--- Task prompt ---
Filter this data down to the lines that hold "computer", and copy them.
-.-.-
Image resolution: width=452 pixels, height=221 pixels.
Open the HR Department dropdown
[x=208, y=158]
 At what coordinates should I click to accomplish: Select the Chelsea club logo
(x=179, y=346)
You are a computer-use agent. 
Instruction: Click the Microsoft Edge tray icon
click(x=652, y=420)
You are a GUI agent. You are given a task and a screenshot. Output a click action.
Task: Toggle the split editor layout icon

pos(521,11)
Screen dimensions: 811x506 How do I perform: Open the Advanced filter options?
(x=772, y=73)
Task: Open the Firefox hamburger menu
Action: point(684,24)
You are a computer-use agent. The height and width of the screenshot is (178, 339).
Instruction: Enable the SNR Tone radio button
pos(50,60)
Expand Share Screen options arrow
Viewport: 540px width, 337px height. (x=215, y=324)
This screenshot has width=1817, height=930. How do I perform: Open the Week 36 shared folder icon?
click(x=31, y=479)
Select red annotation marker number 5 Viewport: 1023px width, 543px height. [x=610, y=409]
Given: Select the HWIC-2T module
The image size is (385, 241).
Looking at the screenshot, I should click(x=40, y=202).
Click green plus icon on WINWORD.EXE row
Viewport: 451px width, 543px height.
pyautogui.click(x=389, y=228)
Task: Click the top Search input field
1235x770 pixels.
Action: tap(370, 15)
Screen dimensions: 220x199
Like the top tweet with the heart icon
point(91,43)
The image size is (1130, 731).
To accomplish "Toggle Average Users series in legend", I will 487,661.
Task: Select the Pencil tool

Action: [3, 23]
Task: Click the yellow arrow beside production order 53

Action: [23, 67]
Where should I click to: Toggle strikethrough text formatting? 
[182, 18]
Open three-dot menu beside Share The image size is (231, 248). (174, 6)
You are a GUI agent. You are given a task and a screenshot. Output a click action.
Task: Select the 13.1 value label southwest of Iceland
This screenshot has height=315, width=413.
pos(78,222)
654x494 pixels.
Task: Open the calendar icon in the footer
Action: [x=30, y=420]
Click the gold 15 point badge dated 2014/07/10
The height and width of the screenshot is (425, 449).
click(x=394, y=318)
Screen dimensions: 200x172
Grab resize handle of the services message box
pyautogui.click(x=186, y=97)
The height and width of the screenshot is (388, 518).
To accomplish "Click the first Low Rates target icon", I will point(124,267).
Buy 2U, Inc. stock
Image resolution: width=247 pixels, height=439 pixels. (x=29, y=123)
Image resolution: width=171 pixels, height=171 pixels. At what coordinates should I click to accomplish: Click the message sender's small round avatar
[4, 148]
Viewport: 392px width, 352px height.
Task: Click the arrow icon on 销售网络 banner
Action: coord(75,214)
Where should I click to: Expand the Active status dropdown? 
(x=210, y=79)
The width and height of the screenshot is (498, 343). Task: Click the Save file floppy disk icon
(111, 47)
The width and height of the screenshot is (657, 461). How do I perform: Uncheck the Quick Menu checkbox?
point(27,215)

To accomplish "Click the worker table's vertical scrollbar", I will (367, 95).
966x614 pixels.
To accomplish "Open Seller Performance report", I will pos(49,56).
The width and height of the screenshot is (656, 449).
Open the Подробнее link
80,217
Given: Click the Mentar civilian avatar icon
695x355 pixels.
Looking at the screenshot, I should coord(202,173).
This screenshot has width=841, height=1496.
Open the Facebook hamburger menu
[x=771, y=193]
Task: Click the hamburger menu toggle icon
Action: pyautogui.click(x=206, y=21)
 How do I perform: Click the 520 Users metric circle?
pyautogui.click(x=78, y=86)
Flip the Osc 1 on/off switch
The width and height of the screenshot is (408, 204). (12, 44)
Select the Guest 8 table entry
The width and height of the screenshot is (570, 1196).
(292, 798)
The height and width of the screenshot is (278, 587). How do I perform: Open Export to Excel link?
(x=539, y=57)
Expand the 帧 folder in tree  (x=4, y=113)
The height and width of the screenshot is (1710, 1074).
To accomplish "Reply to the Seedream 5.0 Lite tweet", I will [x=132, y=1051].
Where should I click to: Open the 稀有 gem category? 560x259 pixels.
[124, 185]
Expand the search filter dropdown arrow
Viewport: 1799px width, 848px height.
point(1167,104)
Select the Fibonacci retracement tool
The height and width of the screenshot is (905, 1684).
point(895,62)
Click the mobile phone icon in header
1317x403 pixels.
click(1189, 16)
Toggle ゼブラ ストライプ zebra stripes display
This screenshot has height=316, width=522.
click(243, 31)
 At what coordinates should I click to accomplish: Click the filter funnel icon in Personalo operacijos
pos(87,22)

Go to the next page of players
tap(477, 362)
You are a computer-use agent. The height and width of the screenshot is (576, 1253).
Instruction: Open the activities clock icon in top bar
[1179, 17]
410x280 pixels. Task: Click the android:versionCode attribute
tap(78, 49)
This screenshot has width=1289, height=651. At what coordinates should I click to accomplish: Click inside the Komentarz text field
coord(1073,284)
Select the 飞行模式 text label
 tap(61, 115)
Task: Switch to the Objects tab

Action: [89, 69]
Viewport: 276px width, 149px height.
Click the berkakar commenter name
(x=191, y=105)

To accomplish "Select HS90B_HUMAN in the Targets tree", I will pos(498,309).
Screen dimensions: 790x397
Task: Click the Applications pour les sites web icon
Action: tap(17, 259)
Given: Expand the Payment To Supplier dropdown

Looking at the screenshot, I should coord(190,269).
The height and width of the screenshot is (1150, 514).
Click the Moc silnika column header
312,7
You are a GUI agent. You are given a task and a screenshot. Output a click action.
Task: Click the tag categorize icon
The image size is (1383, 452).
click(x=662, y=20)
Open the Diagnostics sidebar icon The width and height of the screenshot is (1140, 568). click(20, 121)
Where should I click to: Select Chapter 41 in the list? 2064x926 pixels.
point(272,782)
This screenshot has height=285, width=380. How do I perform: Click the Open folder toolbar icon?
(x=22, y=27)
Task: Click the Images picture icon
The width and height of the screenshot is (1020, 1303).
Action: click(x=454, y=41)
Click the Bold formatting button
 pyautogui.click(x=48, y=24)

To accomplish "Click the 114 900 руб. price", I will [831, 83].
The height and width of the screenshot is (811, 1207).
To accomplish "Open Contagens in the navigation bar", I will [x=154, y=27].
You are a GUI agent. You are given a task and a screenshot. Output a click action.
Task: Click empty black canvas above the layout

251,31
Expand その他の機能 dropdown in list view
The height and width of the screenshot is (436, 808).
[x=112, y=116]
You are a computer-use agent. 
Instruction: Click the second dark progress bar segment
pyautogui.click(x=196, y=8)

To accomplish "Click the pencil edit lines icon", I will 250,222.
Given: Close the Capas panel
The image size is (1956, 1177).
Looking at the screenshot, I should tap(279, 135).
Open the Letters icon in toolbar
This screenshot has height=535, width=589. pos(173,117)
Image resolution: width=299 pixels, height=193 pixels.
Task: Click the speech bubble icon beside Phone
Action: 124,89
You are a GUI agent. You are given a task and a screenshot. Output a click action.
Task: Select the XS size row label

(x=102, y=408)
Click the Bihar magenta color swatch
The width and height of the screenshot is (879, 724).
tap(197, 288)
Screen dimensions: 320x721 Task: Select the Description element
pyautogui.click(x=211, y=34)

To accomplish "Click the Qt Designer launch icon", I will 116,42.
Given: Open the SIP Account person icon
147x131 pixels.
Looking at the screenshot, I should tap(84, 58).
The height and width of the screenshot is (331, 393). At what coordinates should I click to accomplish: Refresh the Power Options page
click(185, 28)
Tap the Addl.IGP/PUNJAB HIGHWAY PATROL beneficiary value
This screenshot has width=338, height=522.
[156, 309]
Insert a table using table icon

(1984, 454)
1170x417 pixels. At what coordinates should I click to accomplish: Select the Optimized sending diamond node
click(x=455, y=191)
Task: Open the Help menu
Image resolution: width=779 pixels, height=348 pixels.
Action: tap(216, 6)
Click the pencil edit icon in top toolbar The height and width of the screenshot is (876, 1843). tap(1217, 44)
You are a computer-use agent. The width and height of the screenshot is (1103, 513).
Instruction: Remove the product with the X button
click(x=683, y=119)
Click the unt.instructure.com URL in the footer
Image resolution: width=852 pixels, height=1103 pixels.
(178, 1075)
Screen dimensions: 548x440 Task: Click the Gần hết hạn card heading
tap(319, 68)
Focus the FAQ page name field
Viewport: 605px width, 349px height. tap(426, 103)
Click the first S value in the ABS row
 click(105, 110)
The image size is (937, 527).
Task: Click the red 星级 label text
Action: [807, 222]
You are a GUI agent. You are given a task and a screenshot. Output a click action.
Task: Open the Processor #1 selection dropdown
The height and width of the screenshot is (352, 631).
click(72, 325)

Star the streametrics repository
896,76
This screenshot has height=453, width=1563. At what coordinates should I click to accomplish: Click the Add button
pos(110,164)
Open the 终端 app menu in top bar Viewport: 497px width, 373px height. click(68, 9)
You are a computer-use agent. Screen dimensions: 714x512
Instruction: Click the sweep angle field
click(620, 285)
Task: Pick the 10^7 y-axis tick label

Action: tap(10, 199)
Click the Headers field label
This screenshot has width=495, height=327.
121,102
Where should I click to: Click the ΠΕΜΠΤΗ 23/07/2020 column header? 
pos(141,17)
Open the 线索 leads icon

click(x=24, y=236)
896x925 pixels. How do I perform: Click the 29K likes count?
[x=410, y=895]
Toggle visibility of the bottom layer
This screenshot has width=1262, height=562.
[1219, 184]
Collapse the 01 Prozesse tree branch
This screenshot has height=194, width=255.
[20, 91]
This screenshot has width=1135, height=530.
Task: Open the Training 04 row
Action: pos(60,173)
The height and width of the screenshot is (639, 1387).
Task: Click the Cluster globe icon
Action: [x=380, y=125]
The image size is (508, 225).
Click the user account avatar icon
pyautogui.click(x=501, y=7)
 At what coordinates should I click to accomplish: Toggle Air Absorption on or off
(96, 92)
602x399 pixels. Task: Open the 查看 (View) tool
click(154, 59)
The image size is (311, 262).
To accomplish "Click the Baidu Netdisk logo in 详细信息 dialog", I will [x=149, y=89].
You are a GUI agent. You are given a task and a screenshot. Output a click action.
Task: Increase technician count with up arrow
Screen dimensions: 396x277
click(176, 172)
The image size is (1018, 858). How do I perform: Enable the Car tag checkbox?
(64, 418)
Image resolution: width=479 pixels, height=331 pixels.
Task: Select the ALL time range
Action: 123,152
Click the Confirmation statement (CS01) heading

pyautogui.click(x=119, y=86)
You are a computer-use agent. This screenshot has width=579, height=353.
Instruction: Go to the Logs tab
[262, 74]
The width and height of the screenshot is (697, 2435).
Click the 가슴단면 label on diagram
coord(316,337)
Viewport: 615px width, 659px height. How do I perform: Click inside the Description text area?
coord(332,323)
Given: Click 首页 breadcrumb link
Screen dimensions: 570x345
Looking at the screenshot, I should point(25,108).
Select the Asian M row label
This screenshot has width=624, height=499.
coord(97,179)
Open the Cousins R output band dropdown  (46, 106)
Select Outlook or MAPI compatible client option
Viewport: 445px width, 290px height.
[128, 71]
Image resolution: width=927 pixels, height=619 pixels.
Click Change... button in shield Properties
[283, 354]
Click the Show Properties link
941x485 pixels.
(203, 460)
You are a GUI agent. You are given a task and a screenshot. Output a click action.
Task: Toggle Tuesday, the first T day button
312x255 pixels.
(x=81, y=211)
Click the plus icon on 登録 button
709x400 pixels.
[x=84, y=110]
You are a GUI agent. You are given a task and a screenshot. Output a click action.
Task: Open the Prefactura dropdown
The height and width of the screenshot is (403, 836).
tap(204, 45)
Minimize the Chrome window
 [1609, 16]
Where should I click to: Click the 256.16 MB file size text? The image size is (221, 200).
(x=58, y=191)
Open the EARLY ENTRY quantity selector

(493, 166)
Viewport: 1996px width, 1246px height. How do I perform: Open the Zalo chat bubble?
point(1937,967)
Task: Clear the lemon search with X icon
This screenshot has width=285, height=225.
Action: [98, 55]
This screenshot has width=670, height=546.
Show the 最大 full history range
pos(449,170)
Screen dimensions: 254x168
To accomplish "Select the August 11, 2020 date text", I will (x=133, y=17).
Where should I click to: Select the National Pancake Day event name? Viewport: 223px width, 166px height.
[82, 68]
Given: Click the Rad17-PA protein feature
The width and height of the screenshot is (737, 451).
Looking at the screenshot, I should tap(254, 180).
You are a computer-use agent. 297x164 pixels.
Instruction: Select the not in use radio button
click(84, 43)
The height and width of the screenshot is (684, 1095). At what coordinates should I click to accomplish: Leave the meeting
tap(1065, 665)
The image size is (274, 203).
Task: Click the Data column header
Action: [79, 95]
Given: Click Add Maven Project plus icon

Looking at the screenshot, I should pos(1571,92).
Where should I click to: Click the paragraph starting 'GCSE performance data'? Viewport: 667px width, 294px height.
-.-.-
--- Answer to this problem ---
You are a computer-use agent. 
You are a computer-use agent. The height and width of the screenshot is (178, 339).
You are a computer-use agent. The height and width of the screenshot is (576, 1253).
You are a computer-use agent. 
You are a computer-use agent. The width and height of the screenshot is (1103, 513).
You are a computer-use agent. Screen dimensions: 714x512
You are a computer-use agent. This screenshot has width=579, height=353.
You are a computer-use agent. 297x164 pixels.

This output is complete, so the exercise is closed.